When the morning came, Jensen was found to have improved but little and was scarcely able to move. I promptly determined to leave him in charge of McDonald, and to push on with Knorr alone. Lest accident from rotten ice (the only one that I had to fear) should befall me, I left with McDonald five dogs, with directions to await us as many days, and then make the best of his way back to Port Foulke.
Our simple breakfast over, I was once more plunging through the hummocks, making my last throw. Our track lay across a bay so deep that the distance would be more than quadrupled if we followed its tortuous windings of the shore upon the land-ice.
My purpose now was to make the best push I could, and, traveling as far as my provisions warranted, reach the highest attainable latitude and secure such a point of observation as would enable me to form a definite opinion respecting the sea before me, and the prospects of reaching and navigating it with a boat or with the schooner. I had already reached a position somewhat to the northward of that attained by Morton, of Dr. Kane's expedition, in June, 1854, and was looking out upon the same sea from a point probably about sixty miles to the northward and westward of Cape Constitution, where, only a month later in the season, his further progress was arrested by open water.
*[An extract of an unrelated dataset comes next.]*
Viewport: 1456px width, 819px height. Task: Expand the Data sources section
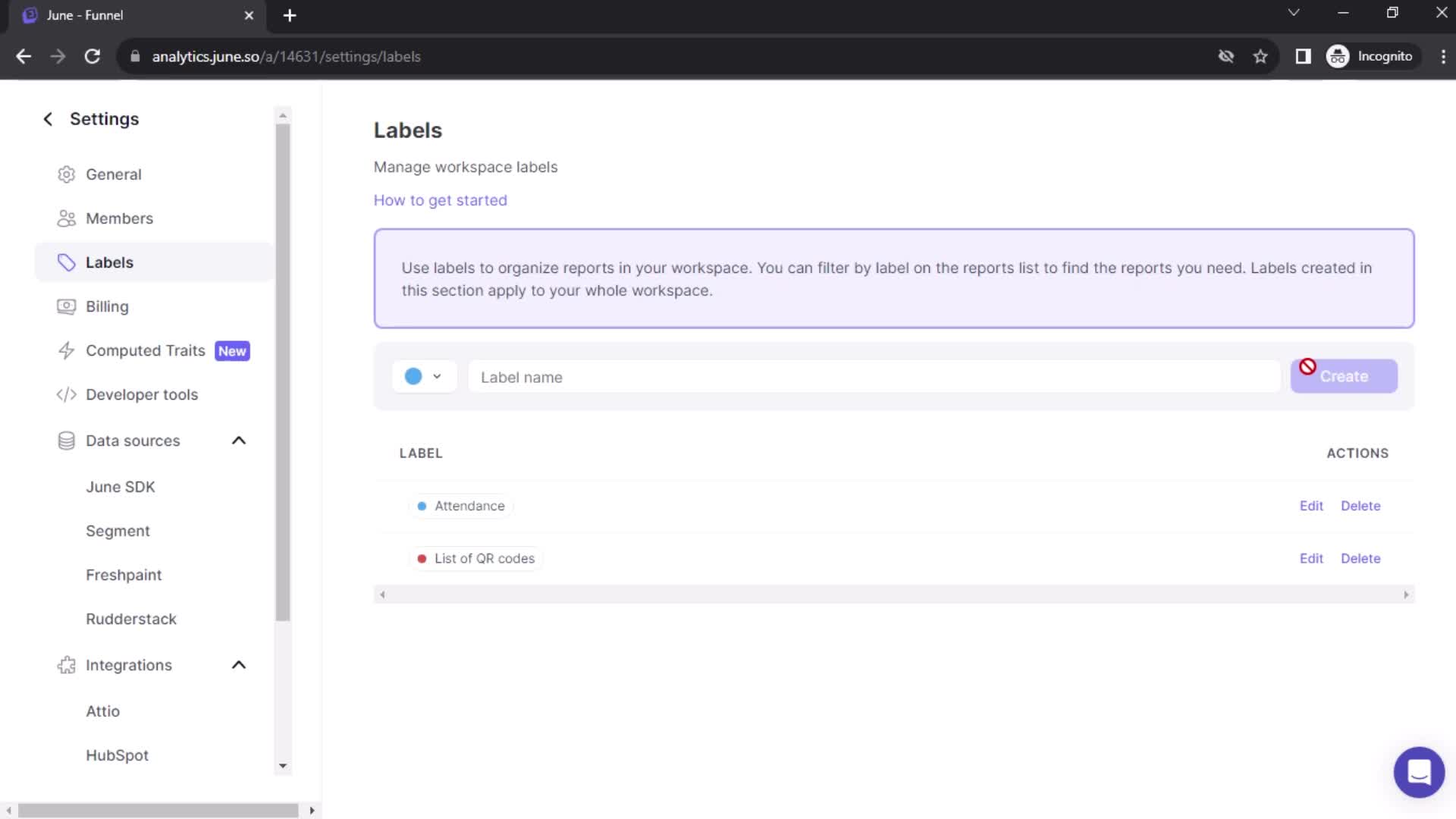tap(240, 441)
It only remained for me now to extend the survey as far to the north as possible. By the judicious husbanding of my resources I had still within my hands ample means to guarantee a successful termination to a journey which the increasing darkness and extent of the water-sky to the northeast seemed to warn me was approaching its climax.
IN A FOG.
Our first day's journey was not particularly encouraging. The ice in the bay was rough and the snow deep, and, after nine hours of laborious work, we were compelled to halt for rest, having made, since setting out, not more than as many miles. Our progress had been much retarded by a dense fog which settled over us soon after starting, and which, by preventing us from seeing thirty yards on either side, interfered with the selection of a track; and we were, in consequence, forced to pursue our course by compass.
POLAR SCENERY.
The fog clearing up by the time we had become rested, and the land being soon reached, we pursued our way along the ice-foot with much the same fortune as had befallen us since striking the shore above Cape Napoleon. The coast presented the same features—great wall-sided cliffs rising at our left, with a jagged ridge of crushed ice at our right, forming a white fringe, as it were, to the dark rocks. We were, in truth, journeying along a winding gorge or valley, formed by the land on one side and the ice on the other; for this ice-fringe rose about fifty feet above our heads, and, except here and there where a cleft gave us an outlook upon the sea, we were as completely hemmed in as if in a cañon of the Cordilleras. Occasionally, however, a bay broke in upon the continuity of the lofty coast, and as we faced to the westward along its southern margin, a sloping terraced valley opened before us, rising gently from the sea to the base of the mountains, which rose with imposing grandeur. I was never more impressed with the dreariness and desolation of an Arctic landscape. Although my situation on the summit of the Greenland mer de glace, in October of the last year, had apparently left nothing unsupplied to the imagination that was needed to fill the picture of boundless sterility, yet here the variety of forms seemed to magnify the impression on the mind, and to give a wider play to the fancy; and as the eye wandered from peak to peak of the mountains as they rose one above the other, and rested upon the dark and frost-degraded cliffs, and followed along the ice-foot, and overlooked the sea, and saw in every object the silent forces of Nature moving on through the gloom of winter and the sparkle of summer, now, as they had moved for countless ages, unobserved but by the eye of God alone, I felt how puny indeed are all men's works and efforts; and when I sought for some token of living thing, some track of wild beast,—a fox, or bear, or reindeer,—which had, elsewhere, always crossed me in my journeyings, and saw nothing but two feeble men and our struggling dogs, it seemed indeed as if the Almighty had frowned upon the hills and seas.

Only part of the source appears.